FaceTime, da Apple, e Snapchat, da Snap, são os novos alvos da ofensiva digital do governo russo. 
Os dois serviços foram oficialmente bloqueados no país sob a justificativa de que estariam sendo usados para organizar atos terroristas, recrutar extremistas e aplicar golpes on-line. No discurso oficial, trata-se de segurança nacional; na prática, é mais um tijolo no muro que vem isolando a internet russa do restante do mundo desde o início da guerra na Ucrânia.
O movimento não acontece no vácuo. Nos últimos anos, a Rússia já classificou a Meta como organização extremista, tirou Facebook e Instagram do ar, restringiu fortemente o X (antigo Twitter) e apertou o cerco sobre o TikTok. Agora, ao mirar FaceTime e Snapchat, o alvo deixa de ser apenas o feed público e passa a atingir também a comunicação cotidiana: chamadas de vídeo com a família, conversas de trabalho, grupos de amigos espalhados pelo mundo.
O roteiro é sempre parecido: autoridades alegam que a plataforma em questão é usada por terroristas, extremistas ou por quem ameaça a moral das crianças. Foi assim com a Roblox, acusada de incentivar violência e de trazer suposta “propaganda LGBT” prejudicial ao desenvolvimento espiritual dos menores. Com acusações tão amplas e genéricas, praticamente qualquer app estrangeiro, criptografado ou pouco disposto a cooperar com o Estado pode ser rotulado como perigo e sumir da noite para o dia.
Para quem vive dentro do país, isso se traduz em um lento, mas contínuo, fechamento do espaço digital. O WhatsApp já recebeu aviso de que pode ser banido completamente, e usuários relatam que protocolos de VPN populares vão sendo bloqueados assim que se tornam muito usados. Ao mesmo tempo, o governo empurra alternativas domésticas e até forks de mensageiros conhecidos, vistos com desconfiança por boa parte da população, que teme a proximidade com os serviços de segurança.
A resposta de muitos russos é jogar o jogo do gato e rato: testar novos VPNs, migrar para protocolos como xray e vless, trocar links em fóruns e grupos fechados. Mas a sensação é de risco crescente. Circulam piadas de que instalar o aplicativo “errado” pode render uma visita de agentes do Estado e uma “promoção” para trabalhar no frio da Sibéria.
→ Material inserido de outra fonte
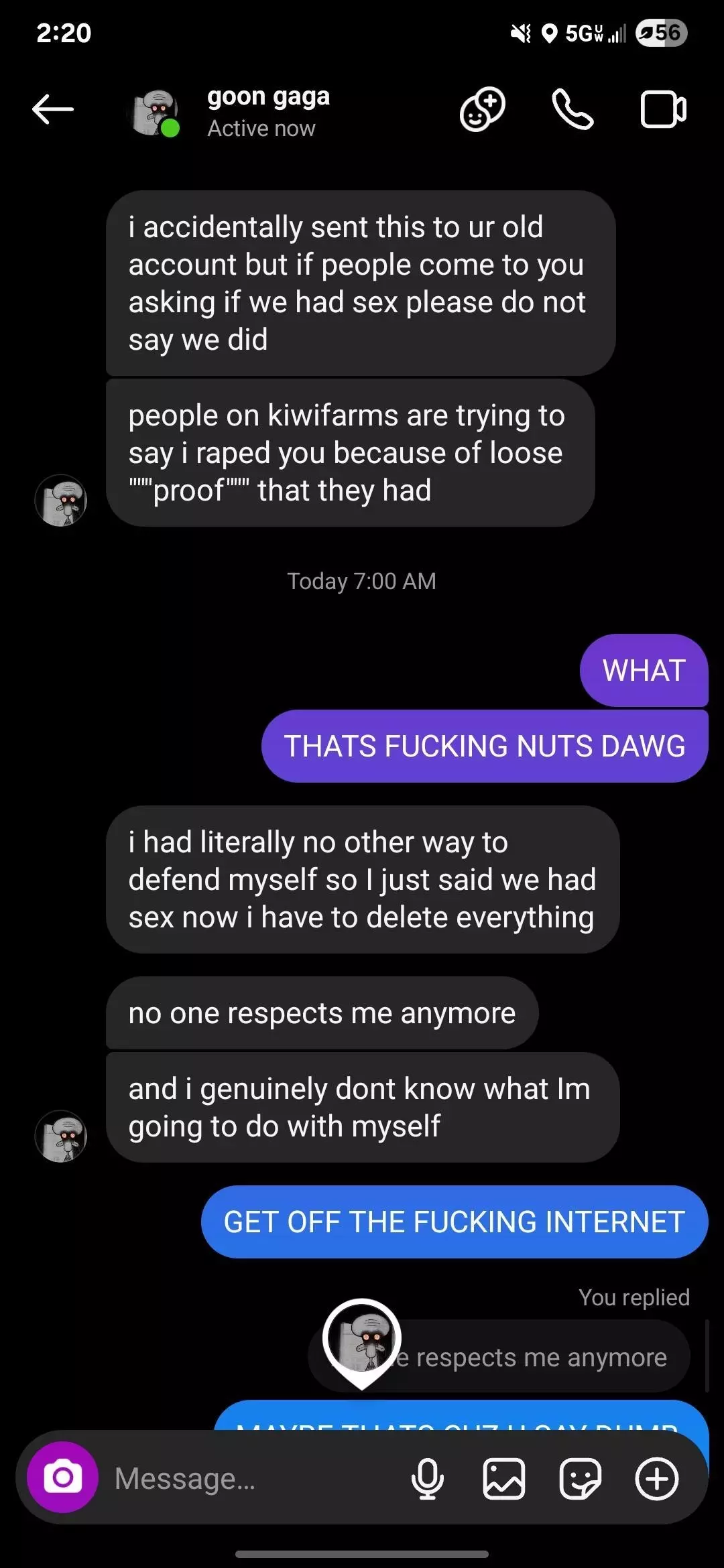Screen dimensions: 724x1568
Task: Open the sticker and GIF picker
Action: click(x=580, y=1478)
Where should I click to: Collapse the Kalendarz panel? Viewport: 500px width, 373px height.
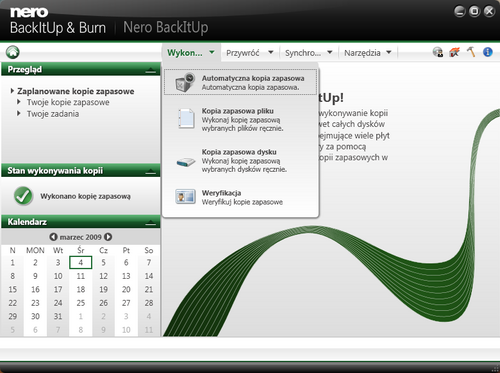151,222

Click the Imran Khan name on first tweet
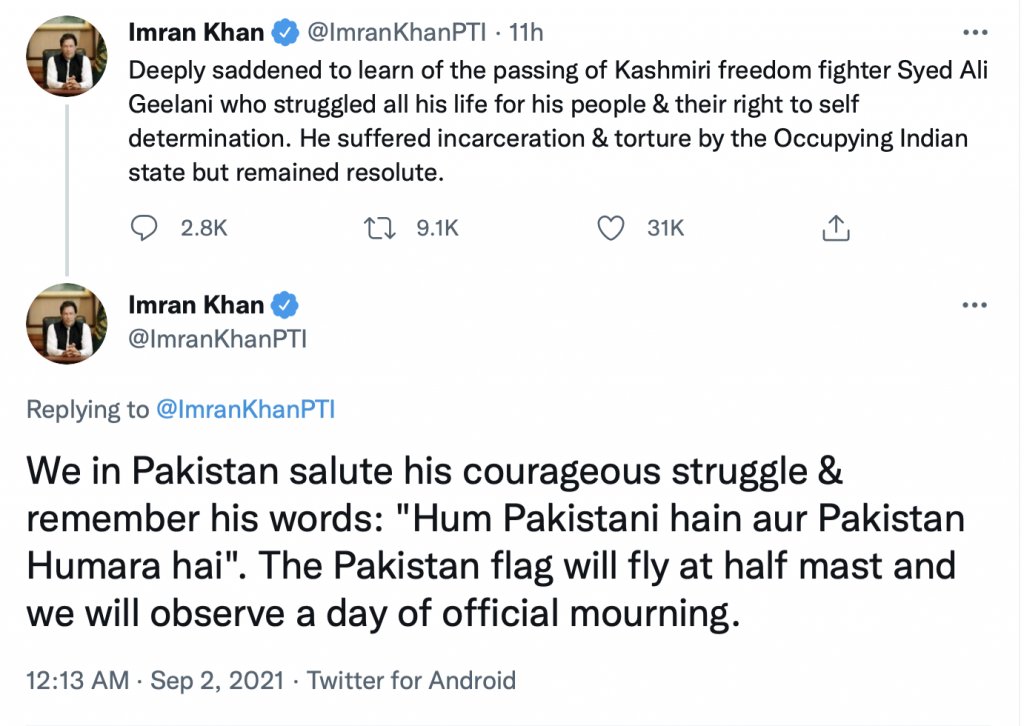click(196, 33)
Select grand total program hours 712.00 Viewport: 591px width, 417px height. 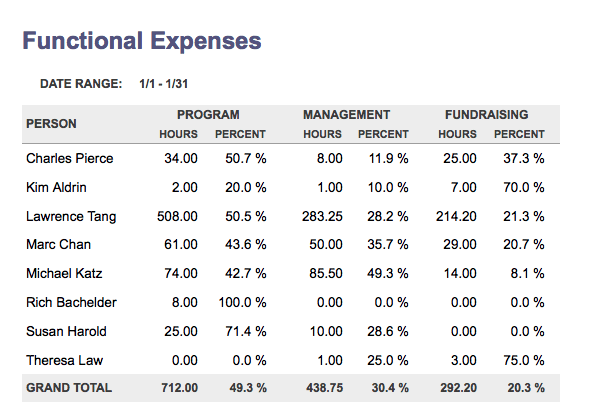coord(179,388)
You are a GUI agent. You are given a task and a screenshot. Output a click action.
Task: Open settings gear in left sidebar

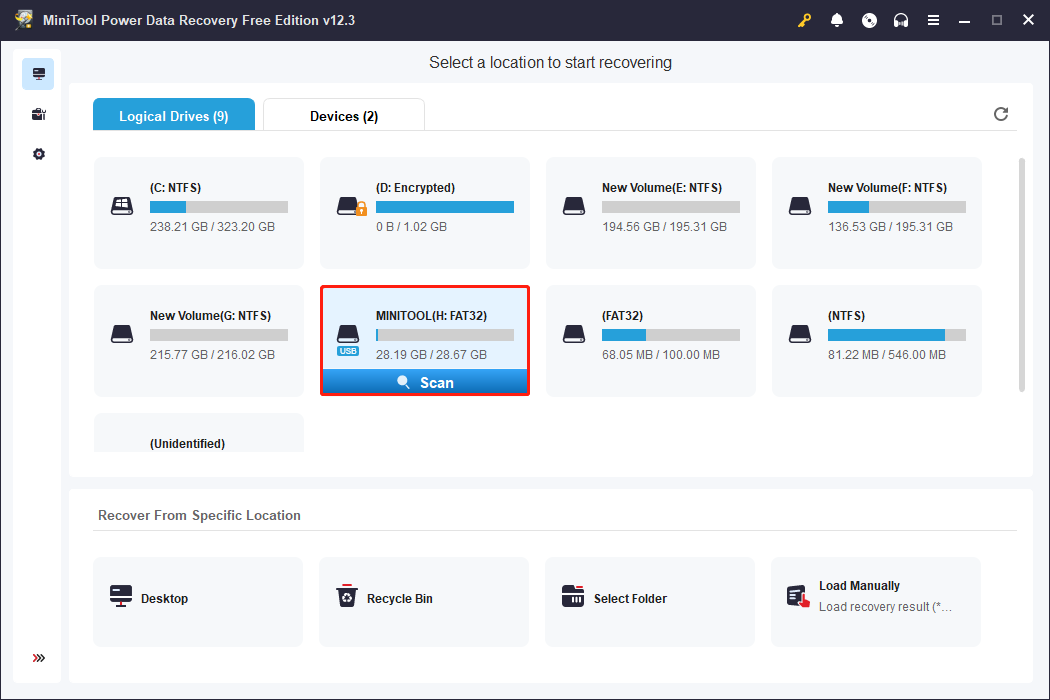[x=38, y=154]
Por trás do humor, permanece o medo real de perder não só acesso a entretenimento, mas também a uma linha direta com familiares que moram fora e com a cultura global.
Do lado de fora, há quem diga que esse é um problema distante, restrito a um país autoritário. Só que hoje são dezenas de milhões de pessoas presas a esse modelo, e o precedente que ele abre interessa a qualquer democracia frágil. Se basta grudar o rótulo de terrorismo ou extremismo para desligar uma plataforma, amanhã qualquer governo pode decidir que um mensageiro, um jogo on-line ou até um serviço de nuvem virou ameaça. O banimento de FaceTime e Snapchat, portanto, é mais do que a queda de dois ícones da tela: é um alerta de como a liberdade digital pode ser comprimida em poucos atos administrativos.